Part of why you have to do something like this is because the test suite just isn’t comprehensive, nor should we expect it to be. Real world usage is what shakes out the long tail of bugs. You just have to have some sort of stage like this in order to get things into a good state.
> they’ll roll it back.
They will absolutely not roll it back, not matter how broken they are.
The reasons to switch from coreutils to the Rust rewrite are purely political.
> Ubuntu is evaluating it as the default in order to see if it’s ready.
Did 100% of tests pass when Ubuntu made this decision? My understanding was no.
No. Because the tests that don’t pass are edge cases and corners that most people wouldn’t notice. It’s arguably more important to fix bugs that impact actual usage, so it can be a valid strategy to do this even before you hit 100% coverage, to help you prioritize the remaining bugs to fix.
In other words, there may be more serious bugs not in the test suite than the ones that aren’t passing that are in the suite. And you only find that out through real usage.
> edge cases and corners that most people wouldn’t notice.
This is a horrible mindset for developing software people are supposed to rely on.
Every project prioritizes bugs. It is impossible to work on everything all at once.
> Because the tests that don’t pass are edge cases and corners that most people wouldn’t notice.
This standard may be justified when there is significant benefit. There is not in this case. And some projects have stricter standards.[1]
> In other words, there may be more serious bugs not in the test suite than the ones that aren’t passing that are in the suite. And you only find that out through real usage.
You should assume everyone understands how Ubuntu's decision would benefit this project. You should assume most Ubuntu users do not care. You replied to a comment which told you this before.[2]
[1] https://lkml.org/lkml/2012/12/23/75
[2] https://news.ycombinator.com/item?id=46267541
Many of the utils, such as sort, aren't locale-aware. Considering that most of the world do not use English/ASCII, do you still consider that an irrelevant edge case?
I don't consider it irrelevant, but neither does uutils. However, it's also not something that is currently at a zero. I'm not even sure that this percentage of tests is related to locale support specifically. I'm sure parity will be reached here.

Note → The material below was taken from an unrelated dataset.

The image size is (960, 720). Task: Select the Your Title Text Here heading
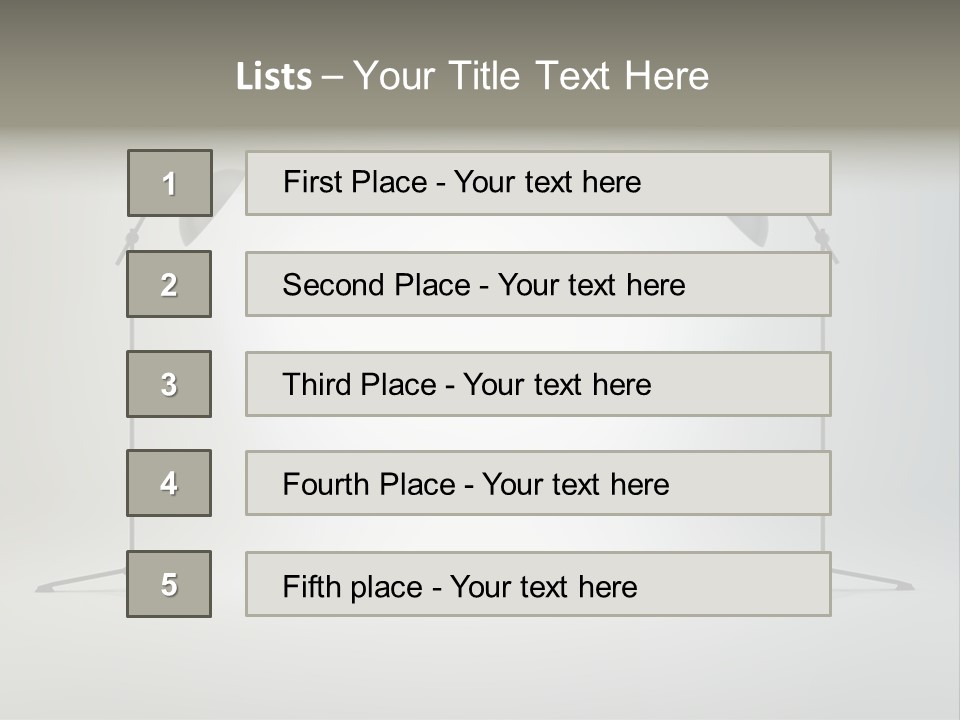(x=531, y=76)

For example, sort has an open PR on it right now.
> I'm sure parity will be reached here.
This was not the question.
They are testing it in a real world scenario before putting it into a LTS of theirs.

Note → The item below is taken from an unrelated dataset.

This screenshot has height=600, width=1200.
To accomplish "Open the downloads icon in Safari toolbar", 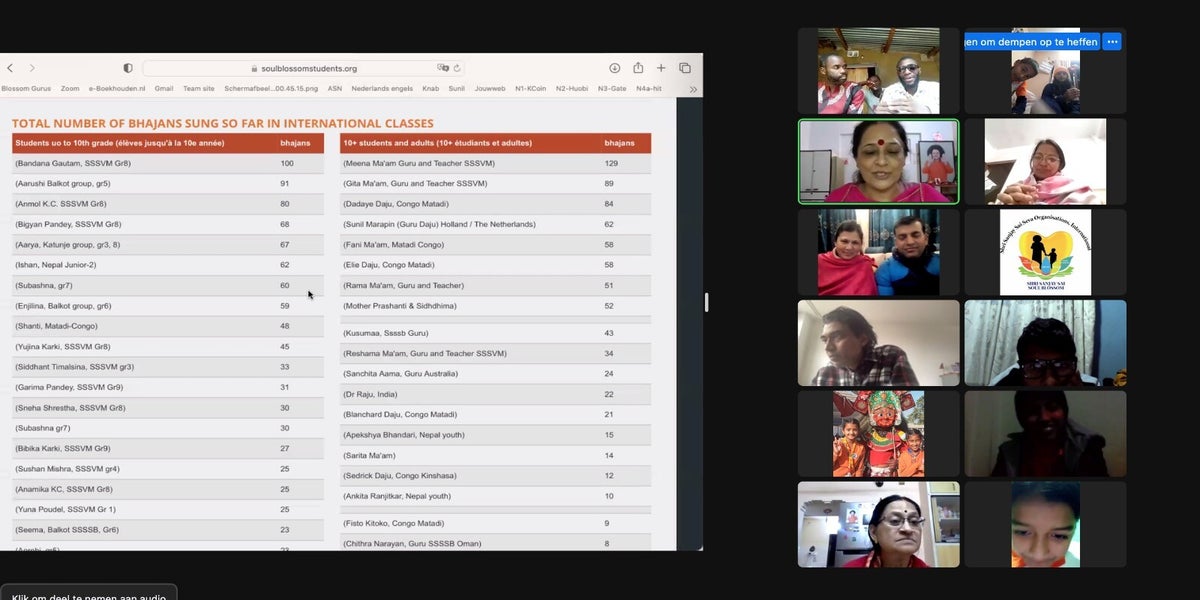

so they see issues that rise up from real world issues that tests might not cover? the same ubuntu version also bundles the latest kernel which is not considered stable to begin with.
Another way to pitch the same result is rust coreutils 0.5.0 ships with 88 documented bugs, in addition to the usual unknown ones.
I like the project but beware.
How many documented and undocumented bugs does GNU coreutils ship with? 0.5.0 is explicitly a pre-stable version.
(Sure, I realize that GNUcu is old and mature enough to have been pretty thoroughly debugged by this point.)
The uutils project has found bugs in upstream, added extra tests, and clarified behavior. It’s helped both projects improve.
Also bear in mind these tools have a long tail of obscure features that aren’t used much. Theres a useful subset of coreutils that is common across gnu coreutils, busybox and FreeBSD & macOS. Full coreutils compatibility is laudable - and of course needed if it’ll ever be a viable replacement. But most shell scripts people actually write probably already work on top of this port.
Are they bugs, though? Or just ambiguities where they want bug-for-bug compat?
Another commenter said "dumb cases where it's 100x slower when providing unrealistic values like parsing e9000000 which is actually because it attempts to actually parse it due to bigint support instead of clamping to i128".
Who is declaring the compatibility percentage? Given that GNU coreutils is GPL and Rust Coreutils is MIT, they must implement clean room development practices.
They test Rust coreutils against the GNU coreutils test suite, with 87.75% of the test cases passing.
https://uutils.github.io/coreutils/docs/test_coverage.html
just a curiosity: why not trying to put in a loop gemini o gpt and wait until 100% of test suite is passed?